[svn.haxx.se] · SVN Dev · SVN Users · SVN Org · TSVN Dev · TSVN Users · Subclipse Dev · Subclipse Users · this month's index

Re: svn commit: r33366 - trunk/notes

From: Greg Stein <gstein_at_gmail.com>
Date: Tue, 30 Sep 2008 16:00:40 -0700

In general, I'm not crazy-opposed. You're entirely right: the vision
of WebDAV (or "WebDA") came to fruition. DeltaV did not, so attempting
to adhere strongly to DeltaV really makes little pragmatic sense.
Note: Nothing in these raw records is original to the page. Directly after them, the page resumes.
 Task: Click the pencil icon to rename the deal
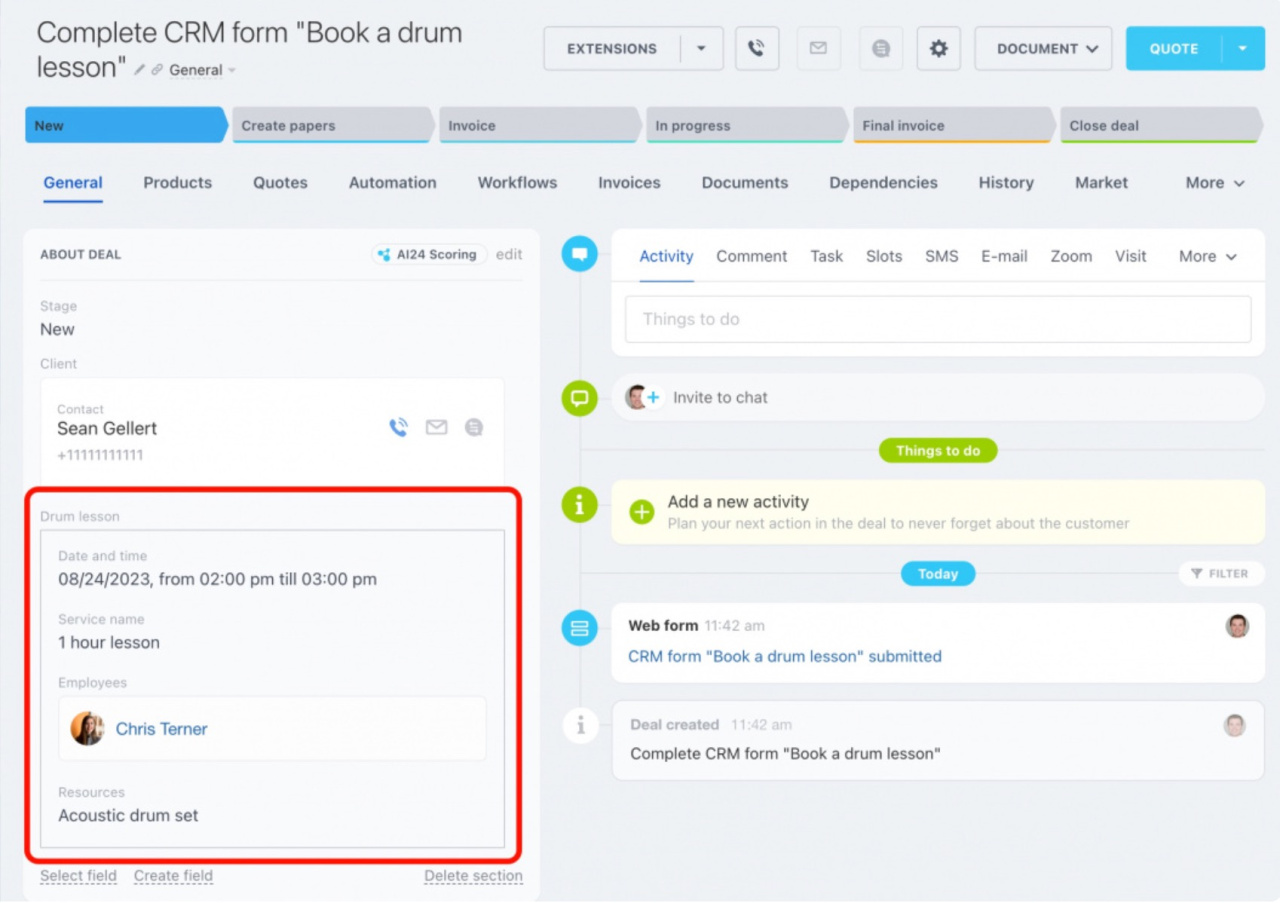(x=140, y=70)
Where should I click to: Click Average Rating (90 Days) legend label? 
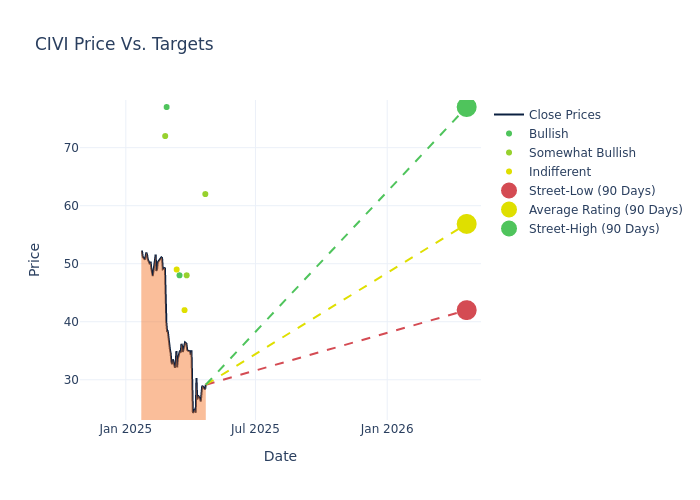coord(605,210)
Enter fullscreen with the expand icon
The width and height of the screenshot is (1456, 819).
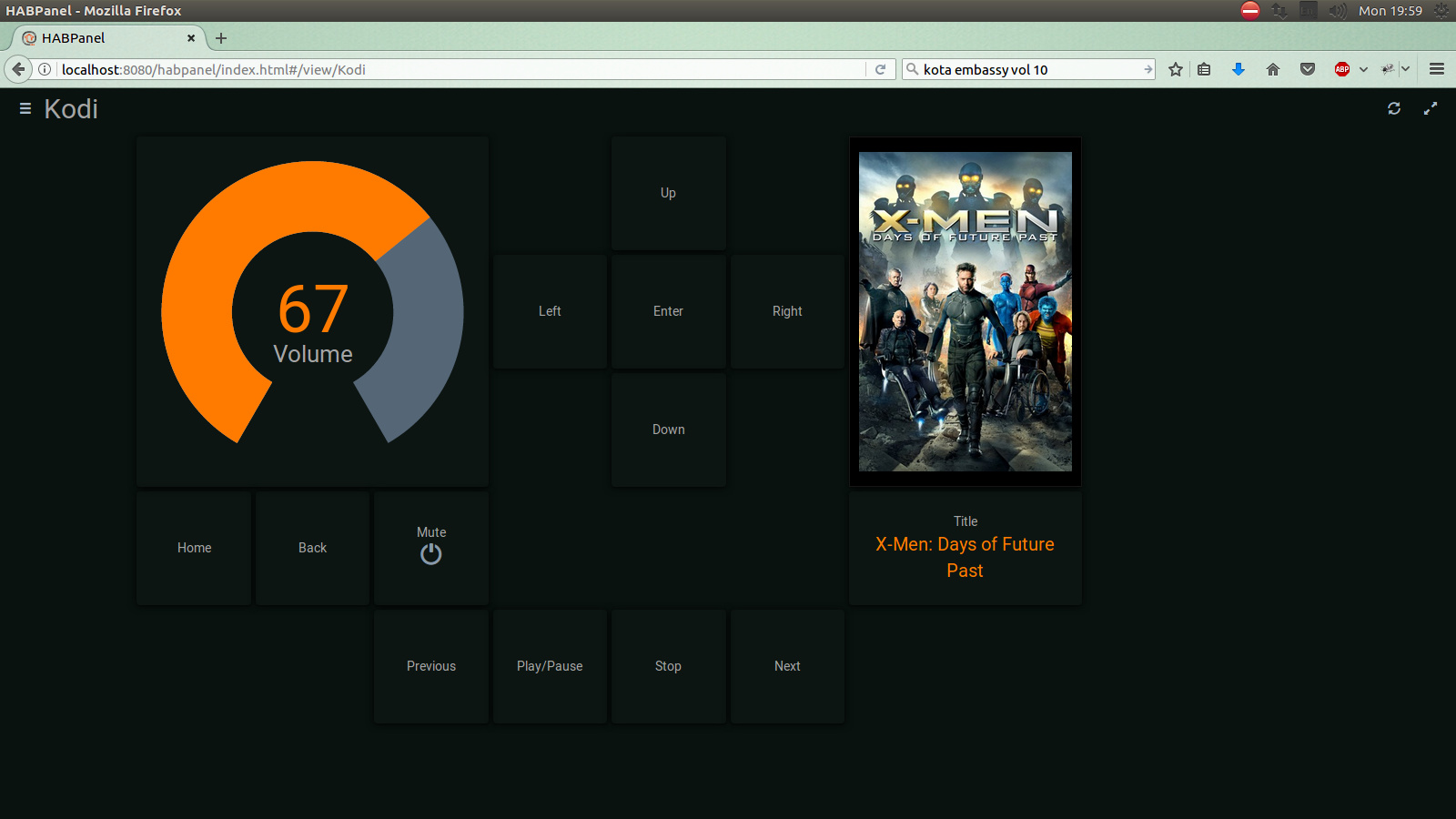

Within the scope of the (new) design, I *do* think it would be
interesting to make it DAV-capable. i.e. is the URL namespace both
DAV-aware *and* svn-aware? Given that DAV does not use POST, then I
maintain you could probably mesh the two pretty easily. The "new"
client would do some interesting GETs and POSTs, and a DAV client (not
svn! a downlevel client) would throw in a couple PROPFINDs, and if we
reach a bit, then some autoversioning around PUT and DELETE.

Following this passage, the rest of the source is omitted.